Penafiel (Castile y Leon), Spain May 2023 (Tour 7)

I don’t know how it was that Vanya picked out Penafiel as our next point of call but I’m glad she did. We parked at Camping Riberduero on the edge of Penafiel with a view to staying a couple of days and then stayed for four. With the help of the Dutch owners of the campsite (they were a mine of useful information) we were able to maximise our stay in Penafiel and enjoy much of the surrounding area (most especially Pedraza, Sepulveda and the Hoces del Rio Duraton National Park). We’d have stayed even longer except that we were already commited to being in La Rioja by the end of the week.

Penafiel is a fairly small rural town of some 5,000+ inhabitants in the Valladolid Province of Castile y Leon. Although renowned for it’s 10th century limestone castle and extensive winemaking traditions, Penafiel is well off the beaten track and, nowadays at least, not a popular tourist destination. It wasn’t always so (in Medieval times this was a major city with no less than 19 churches) but it’s current smaller size and the absence of tourists suits us down to the ground.

The unusually shaped Castillo de Penafiel dominates the town.

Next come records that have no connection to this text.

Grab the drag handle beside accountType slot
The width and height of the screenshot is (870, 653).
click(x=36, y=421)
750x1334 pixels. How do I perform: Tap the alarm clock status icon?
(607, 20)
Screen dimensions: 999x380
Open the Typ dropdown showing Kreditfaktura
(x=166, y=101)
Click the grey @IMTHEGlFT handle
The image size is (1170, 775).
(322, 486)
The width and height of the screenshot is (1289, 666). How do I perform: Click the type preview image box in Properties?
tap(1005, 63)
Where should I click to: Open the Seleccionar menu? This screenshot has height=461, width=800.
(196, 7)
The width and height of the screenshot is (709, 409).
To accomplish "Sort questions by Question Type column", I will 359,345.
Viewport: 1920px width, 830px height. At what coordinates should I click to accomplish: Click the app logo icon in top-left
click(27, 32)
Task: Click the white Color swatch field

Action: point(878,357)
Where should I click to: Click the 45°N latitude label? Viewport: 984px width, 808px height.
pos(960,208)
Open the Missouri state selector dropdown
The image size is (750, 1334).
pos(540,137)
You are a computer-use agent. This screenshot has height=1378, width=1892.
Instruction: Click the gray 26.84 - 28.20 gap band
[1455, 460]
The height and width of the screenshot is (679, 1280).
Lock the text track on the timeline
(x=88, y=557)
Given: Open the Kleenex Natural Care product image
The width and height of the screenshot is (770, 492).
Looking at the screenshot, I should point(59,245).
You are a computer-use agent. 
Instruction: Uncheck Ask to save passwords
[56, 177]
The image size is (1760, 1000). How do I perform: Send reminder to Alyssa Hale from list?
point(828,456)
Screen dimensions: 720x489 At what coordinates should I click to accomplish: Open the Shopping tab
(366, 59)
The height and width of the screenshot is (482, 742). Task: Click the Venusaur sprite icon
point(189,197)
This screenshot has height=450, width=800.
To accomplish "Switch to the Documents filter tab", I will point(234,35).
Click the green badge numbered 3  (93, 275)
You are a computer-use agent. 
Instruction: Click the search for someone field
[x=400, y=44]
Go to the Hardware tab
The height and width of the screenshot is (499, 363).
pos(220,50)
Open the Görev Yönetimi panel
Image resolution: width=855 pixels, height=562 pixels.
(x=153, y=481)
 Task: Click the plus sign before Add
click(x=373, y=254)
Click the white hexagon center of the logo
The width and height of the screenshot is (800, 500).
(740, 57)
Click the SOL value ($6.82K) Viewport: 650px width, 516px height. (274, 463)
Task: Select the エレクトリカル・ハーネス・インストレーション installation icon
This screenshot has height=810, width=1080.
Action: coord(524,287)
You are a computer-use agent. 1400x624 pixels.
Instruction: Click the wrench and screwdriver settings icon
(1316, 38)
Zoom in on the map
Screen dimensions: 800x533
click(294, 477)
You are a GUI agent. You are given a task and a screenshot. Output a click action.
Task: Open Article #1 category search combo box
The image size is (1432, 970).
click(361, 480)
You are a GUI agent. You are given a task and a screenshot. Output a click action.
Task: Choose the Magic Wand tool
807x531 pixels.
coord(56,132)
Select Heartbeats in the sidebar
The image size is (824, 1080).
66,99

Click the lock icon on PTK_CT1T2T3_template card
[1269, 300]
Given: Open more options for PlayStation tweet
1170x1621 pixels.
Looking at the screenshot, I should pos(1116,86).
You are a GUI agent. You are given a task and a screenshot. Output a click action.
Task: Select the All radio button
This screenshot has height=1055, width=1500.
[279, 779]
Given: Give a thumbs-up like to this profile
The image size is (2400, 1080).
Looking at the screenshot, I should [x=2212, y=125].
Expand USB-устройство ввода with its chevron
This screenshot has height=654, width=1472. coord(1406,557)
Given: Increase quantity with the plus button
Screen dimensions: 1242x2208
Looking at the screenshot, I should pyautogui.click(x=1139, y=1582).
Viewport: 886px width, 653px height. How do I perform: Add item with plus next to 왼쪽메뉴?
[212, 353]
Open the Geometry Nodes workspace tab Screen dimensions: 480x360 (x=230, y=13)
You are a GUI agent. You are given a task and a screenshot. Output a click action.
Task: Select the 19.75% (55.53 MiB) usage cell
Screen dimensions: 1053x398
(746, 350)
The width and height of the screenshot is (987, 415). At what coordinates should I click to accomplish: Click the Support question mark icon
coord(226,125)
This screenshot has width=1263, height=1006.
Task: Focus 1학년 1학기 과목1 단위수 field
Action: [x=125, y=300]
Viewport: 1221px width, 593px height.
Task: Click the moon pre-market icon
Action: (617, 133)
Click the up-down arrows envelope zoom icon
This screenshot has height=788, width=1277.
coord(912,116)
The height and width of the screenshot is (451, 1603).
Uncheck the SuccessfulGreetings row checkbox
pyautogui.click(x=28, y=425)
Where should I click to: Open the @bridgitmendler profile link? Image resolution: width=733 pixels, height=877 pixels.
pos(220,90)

Building of the existing castle (Castillo de Penafiel) commenced in the 10th century on a cigar shaped rock which overlooks Penafiel and the Rivers Duero and Duraton. Since then the castle has been significantly remodelled, mostly during the 14th and 15th centuries, to resemble a white 150+ metre long German Gothic Style Battleship. My first thought was to check out the castle. It’s an easy walk up to and around the outside of the castle with not too much exposure. However, mine is clearly not the customary approach because, after clambering over the outside wall and in, I almost frightened the life out of a couple who were already there having used the road up.

Nowadays, the castle is home to the Provincial Wine Museum which offers castle tours and wine tasting sessions at very reasonable prices but they were not open for business as I arrived. In fact, very few places are open in Penafiel during siesta time which, during the week, stretches between noon and 4pm. This is real Spain.

There are actually two lines of castle walls. I was able to climb the outer wall only.

It was an interesting walk both to and from the castle. The approach to the castle from the campsite leads across the Puenta de la Leona to the Plaza de Espana and it’s church, the Iglesia Santa Maria. It continues past the Torre del Reloj (the Clock Tower), which is all that remains of the old Romanesque Church of San Esteban, and then up the hill to the outer walls of the castle. This town side of the hill is dotted with what appear to be large chimneys. These are actually ventilation shafts for the many underground wine cellars in the area. The town is full of large excavated caves where wine used to be stored (and perhaps still is) because of the constant temperatures they keep throughout the year. If not properly ventilated these caves would fill with the poisonous gases which arise during the fermentation process.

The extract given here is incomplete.